1. This recipe is super fast and simple. You’ll have to have pre-made hard boiled eggs, though. If you need help making them, take a look at the article I wrote on how to make hard boiled eggs.

Start by prepping the ingredients. Lay out 3 stalks celery, 1/3 red onion, and your 6 hard boiled eggs onto a cutting board.

2. Chop all of the ingredients up into bite size chunks. You can vary in size of chunks to add different textures throughout.

3. In a bowl, add all of your ingredients. The vegetables and eggs, 4 tbsp. Mayonnaise, 2 tsp. Brown Mustard, 2 tbsp. Fresh Lime Juice, 1 tsp. Hot Sauce, 1/2 tsp. Cumin and Salt and Pepper to taste.

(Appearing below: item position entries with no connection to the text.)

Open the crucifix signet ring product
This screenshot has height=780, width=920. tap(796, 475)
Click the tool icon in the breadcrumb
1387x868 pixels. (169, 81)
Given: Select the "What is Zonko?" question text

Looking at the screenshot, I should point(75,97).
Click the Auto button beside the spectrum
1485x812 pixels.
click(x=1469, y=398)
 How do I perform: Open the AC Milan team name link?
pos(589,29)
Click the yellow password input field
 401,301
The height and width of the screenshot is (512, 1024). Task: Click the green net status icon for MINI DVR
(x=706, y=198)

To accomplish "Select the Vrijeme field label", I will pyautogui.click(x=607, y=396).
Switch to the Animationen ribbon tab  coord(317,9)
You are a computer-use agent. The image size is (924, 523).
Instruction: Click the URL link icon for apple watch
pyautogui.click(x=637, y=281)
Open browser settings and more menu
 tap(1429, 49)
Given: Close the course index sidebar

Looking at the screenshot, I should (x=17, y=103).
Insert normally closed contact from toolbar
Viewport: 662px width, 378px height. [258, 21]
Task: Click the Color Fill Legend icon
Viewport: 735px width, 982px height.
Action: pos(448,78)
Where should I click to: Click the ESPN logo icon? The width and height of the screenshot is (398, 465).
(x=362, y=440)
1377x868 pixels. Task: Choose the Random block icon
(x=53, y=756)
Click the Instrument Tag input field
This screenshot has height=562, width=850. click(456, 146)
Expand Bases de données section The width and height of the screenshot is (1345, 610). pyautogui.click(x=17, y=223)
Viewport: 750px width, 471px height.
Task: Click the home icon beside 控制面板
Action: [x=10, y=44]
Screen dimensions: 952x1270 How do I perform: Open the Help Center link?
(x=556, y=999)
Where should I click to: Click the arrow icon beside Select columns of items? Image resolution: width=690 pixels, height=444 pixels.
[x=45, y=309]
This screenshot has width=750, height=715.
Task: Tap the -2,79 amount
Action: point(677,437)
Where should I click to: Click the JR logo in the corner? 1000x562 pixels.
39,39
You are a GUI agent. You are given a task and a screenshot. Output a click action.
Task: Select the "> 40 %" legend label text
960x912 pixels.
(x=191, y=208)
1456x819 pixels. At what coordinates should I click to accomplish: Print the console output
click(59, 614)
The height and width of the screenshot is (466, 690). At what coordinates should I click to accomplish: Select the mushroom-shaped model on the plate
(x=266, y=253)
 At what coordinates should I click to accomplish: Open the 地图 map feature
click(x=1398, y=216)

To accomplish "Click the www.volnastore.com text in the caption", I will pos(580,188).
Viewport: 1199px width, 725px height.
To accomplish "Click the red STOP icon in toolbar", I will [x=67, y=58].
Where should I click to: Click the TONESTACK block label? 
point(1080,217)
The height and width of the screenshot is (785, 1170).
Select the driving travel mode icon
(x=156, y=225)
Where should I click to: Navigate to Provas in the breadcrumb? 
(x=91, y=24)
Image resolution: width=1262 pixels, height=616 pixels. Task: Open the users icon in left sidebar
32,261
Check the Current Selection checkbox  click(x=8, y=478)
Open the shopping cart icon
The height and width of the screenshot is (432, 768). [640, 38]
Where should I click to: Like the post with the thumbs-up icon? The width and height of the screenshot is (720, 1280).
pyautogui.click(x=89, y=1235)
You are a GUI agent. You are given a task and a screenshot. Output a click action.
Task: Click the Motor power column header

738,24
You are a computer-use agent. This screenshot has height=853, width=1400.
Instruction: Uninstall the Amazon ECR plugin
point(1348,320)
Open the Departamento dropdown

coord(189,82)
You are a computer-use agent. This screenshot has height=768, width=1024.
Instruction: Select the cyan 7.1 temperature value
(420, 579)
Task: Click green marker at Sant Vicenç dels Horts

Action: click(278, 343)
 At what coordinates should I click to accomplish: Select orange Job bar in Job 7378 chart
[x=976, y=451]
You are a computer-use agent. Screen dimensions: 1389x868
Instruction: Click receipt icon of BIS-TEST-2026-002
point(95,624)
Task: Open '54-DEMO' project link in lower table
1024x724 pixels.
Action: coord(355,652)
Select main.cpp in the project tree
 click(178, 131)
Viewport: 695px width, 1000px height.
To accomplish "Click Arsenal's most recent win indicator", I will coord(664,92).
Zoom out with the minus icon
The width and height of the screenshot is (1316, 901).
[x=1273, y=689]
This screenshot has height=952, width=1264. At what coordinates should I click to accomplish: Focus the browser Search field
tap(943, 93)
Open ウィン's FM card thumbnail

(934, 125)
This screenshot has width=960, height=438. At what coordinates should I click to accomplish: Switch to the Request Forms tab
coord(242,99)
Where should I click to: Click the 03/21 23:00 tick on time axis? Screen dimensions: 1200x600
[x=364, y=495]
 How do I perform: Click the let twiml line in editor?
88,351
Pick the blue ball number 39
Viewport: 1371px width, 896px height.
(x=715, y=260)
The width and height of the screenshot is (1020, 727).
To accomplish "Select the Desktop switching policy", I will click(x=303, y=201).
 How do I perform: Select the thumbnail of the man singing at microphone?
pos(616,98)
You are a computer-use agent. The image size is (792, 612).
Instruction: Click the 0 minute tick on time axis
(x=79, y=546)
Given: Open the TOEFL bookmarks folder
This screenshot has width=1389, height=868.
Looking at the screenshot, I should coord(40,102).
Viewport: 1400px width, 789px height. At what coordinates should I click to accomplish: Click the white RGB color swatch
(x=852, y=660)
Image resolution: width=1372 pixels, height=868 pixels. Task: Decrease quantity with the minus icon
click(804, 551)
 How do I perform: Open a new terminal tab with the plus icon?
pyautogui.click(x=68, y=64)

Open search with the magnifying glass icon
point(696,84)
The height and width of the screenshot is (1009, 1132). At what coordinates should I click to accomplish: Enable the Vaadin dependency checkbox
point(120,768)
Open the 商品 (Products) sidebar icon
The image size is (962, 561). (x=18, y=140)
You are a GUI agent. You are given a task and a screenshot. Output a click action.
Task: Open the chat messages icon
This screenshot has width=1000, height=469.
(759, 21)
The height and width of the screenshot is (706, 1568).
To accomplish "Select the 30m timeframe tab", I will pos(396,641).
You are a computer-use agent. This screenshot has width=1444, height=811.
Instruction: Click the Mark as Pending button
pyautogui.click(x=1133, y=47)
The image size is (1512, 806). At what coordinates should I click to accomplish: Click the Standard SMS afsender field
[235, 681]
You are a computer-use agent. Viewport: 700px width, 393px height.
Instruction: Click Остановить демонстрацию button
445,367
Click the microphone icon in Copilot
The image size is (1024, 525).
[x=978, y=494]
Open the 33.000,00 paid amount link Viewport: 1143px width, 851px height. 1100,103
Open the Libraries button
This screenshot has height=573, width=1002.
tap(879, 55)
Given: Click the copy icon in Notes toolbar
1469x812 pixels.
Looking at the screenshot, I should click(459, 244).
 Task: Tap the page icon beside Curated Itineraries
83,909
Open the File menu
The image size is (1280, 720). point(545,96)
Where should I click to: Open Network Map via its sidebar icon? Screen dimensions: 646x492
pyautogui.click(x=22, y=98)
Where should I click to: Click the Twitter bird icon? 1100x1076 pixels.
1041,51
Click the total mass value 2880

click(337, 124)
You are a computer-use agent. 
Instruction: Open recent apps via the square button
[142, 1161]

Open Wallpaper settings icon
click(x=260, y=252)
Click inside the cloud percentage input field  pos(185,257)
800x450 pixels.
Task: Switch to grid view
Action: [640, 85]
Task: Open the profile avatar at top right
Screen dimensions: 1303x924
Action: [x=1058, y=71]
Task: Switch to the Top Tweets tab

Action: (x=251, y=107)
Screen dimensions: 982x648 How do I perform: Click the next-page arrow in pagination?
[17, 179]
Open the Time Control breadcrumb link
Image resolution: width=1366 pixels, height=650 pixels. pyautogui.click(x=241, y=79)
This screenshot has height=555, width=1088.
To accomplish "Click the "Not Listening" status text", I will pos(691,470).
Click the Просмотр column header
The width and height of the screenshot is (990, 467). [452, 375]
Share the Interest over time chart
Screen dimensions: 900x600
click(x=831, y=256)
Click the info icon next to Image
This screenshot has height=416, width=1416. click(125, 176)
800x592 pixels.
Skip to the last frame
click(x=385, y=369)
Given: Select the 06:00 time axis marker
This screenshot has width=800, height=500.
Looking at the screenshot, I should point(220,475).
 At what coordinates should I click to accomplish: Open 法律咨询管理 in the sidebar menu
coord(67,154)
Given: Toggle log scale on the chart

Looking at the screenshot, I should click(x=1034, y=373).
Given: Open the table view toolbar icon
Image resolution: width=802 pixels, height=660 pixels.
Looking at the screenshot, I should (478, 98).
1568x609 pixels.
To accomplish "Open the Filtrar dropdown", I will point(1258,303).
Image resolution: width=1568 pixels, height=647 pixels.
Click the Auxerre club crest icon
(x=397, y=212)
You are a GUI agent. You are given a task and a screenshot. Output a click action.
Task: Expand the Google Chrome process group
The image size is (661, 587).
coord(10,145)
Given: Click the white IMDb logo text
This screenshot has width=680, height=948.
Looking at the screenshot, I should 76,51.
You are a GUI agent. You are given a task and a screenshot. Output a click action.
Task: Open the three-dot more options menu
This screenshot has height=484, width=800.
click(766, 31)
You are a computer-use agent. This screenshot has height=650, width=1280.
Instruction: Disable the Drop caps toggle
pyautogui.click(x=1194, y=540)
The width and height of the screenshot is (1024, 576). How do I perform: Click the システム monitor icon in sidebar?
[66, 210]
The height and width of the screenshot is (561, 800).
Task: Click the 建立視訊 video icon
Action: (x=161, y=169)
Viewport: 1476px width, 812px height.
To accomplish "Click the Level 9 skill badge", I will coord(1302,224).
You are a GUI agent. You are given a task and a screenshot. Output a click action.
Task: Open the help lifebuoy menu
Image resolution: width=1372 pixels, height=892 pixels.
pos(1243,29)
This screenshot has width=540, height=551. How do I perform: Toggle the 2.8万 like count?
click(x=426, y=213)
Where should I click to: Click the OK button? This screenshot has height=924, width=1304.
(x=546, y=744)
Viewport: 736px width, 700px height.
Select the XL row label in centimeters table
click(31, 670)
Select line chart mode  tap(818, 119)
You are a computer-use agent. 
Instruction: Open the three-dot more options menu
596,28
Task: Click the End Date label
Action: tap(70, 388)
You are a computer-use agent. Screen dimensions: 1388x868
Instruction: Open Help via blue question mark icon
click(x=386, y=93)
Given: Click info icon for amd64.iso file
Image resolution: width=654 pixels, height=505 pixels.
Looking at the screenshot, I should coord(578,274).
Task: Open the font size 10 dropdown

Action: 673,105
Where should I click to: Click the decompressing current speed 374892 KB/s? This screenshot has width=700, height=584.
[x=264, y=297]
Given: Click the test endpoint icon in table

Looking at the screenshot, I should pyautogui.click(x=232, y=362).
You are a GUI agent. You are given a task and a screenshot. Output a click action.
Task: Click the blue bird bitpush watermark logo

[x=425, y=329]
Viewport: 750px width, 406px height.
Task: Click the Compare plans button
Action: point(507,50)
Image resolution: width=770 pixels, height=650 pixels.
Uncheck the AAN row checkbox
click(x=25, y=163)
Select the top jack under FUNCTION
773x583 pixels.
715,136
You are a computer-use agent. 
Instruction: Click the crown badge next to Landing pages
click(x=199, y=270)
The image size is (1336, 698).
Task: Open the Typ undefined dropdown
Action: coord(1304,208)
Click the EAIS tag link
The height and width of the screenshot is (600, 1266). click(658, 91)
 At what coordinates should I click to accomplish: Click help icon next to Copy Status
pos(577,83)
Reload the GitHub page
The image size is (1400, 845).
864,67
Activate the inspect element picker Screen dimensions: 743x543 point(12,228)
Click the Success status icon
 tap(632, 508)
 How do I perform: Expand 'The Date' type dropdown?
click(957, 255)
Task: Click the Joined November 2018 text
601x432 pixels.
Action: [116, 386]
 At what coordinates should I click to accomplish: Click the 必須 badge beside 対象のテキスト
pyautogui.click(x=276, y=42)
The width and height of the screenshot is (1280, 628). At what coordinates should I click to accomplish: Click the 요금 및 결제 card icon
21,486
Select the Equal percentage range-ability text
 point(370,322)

4. Mix everything together well until it’s all combined and the ingredients are distributed well.

5. Slice open your avocados using a sharp knife. Hit the pit of the avocado using the knife and twist to remove it. If you want a cheap and pretty awesome chef’s knife, check it out on amazon. Seriously, they have everything on that site!

6. Spoon the mixture into the hole of the avocado and add a little more hot sauce. Add chives to garnish if you’d like and eat! In the photo I don’t use that much eggs salad, but I highly suggesting adding some more egg salad to it for a fast and easy lunch!

Per each half avocado stuffed with egg salad, you’re looking at 280.57 Calories, 24.83g Fats, 3.03g Net Carbs, and 8.32g Protein. Add a bit of salt and pepper on top with a little extra fresh lime juice and you have a great lunch!